Jutro, jutro i znów jutro autorstwa Gabrielle Zevin to powieść, która na jakiś czas zawładnęła moją bańką literacką. Widziałam i czytałam jedynie zachwyty o niej. Po czym, gdy samej przyszło mi zaznajomić się z tą książką, okazało się, że to nic specjalnego, a zachwyty wydają się być nad wyraz. Ale od początku.
Sam i Sadie poznają się w szpitalu, gdy obydwoje są dziećmi. On miał bardzo ciężki wypadek, jej siostra jest chora. Łączy ich wspólna pasja – gry komputerowe. Po jakimś czasie jednak ich drogi się rozchodzą, na wiele lat. Gdy spotykają się znowu, obydwoje studiują. Sam chce stworzyć własną grę komputerową, więc przypadkowe spotkanie z Sadie traktuje jako okazję do tego, by swój plan wcielić w życie. I rzeczywiście mu się to udaje – para zaczyna współpracować i po jakimś czasie ich pierwsza wspólna gra komputerowa trafia na rynek.
Jeśli chodzi o to, co w Jutro, jutro i znów jutro się udało, to na pewno dwie rzeczy. Po pierwsze, bardzo ciekawa jest pierwsza część książki (choć już nie cała pierwsza połowa). Narracja płynie, czytelnik od razu czuje się zaangażowany, postacie Sama i Sadie wydają się interesujące, a ich relacja i interakcje dopiero nabierają kształtów. Poza tym, para głównych bohaterów zaczyna ze sobą współpracować w latach dziewięćdziesiątych ubiegłego wieku, co dla dinozaurów, które pamiętają te czasy, będzie przyjemnym akcentem.

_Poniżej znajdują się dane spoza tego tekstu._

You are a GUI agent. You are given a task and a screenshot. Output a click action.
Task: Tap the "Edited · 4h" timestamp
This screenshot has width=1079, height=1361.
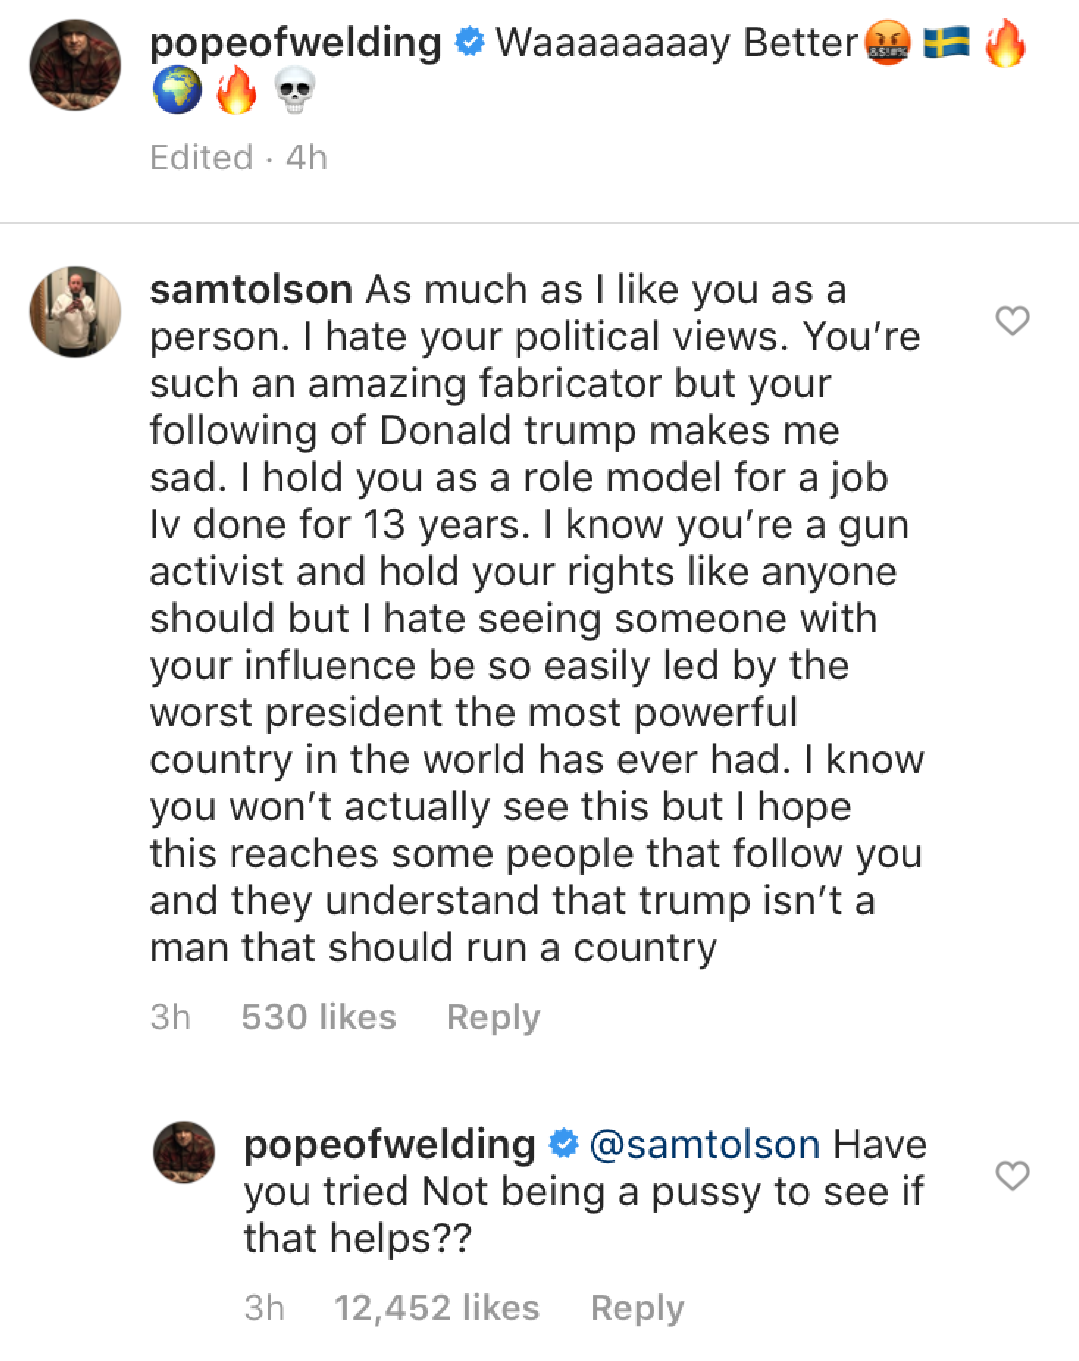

Drugi wątek, który w najnowszej powieści Zevin jest w porządku, to sposób, w jaki został opisany proces powstawania gier. Oczywiście istnieje ryzyko, że osoby, które tym tematem zajmują się na co dzień znajdą pewne nieścisłości, jednak dla laika, który nie ma o tym pojęcia, przekaz jest jasny, zrozumiały i ciekawy. Zresztą książka nie jest wypełniona opisami procesu twórczego, ten temat jej nie dominuje, tylko dopełnia całość.
Na tym, niestety, plusy się kończą. Przede wszystkim, nie da się lubić właściwie żadnej z postaci tej powieści. Żadna z nich bowiem się na przestrzeni lat, o których czytamy, nie zmienia. I choć spędzamy z bohaterami ponad dekadę, zachowują się tak samo i tak samo reagują na pewne sytuacje. Oczywiście – nikt nie jest idealny, jednak cechy charakteru, jakimi swoich bohaterów obdarzyła Zevin sprawiają, że naprawdę trudno w stosunku do kogokolwiek poczuć sympatię. Poza tym, część bohaterów do powieści nie wnosi absolutnie nic, a pojawiają się na jej kartach dość często, bez wyraźnego sensu.
Zevin, po mocnym i ciekawym rozpoczęciu tej historii, bardzo się później gubi. Przede wszystkim, całość mogłaby być krótsza. Jednak to, co nuży jeszcze bardziej i sprawia, że do lektury nie wraca się z chęcią, jest nagromadzenie ważnych/triggerujących/zaangażowanych społecznie wątków i tematów. Czytelnik dostaje bowiem motywy przemocowych związków, samobójstwa, rasizmu, seksizmu, choroby, depresji i wiele, wiele innych. W pewnym momencie ta wielość przytłacza, po jakimś czasie też, czytając o wprowadzonym kolejnym trudnym motywie, zwyczajnie przewraca się oczy. Jest tego za dużo, gdyby autorka skupiła się jedynie na kilku z nich i je dopracowała, odpowiednio wprowadziła do narracji i rozwinęła, całość na pewno by zyskała na jakości. Można oczywiście zrozumieć intencje, jednak w tym przypadku Gabrielle Zevin nie wyszło napisanie powieści zaangażowanej społecznie, bo chciała na raz zmierzyć się z za dużą ilością tematów.
Gdyby chociaż bohaterowie byli lepiej skonstruowani bądź fabuła była ciekawsza, całość na pewno czytałoby się lepiej. A tak, Jutro, jutro i znów jutro okazało się mało ciekawą, przegadaną historią z dużym, niewykorzystanym potencjałem. Jej autorka chciała dobrze, a przedobrzyła.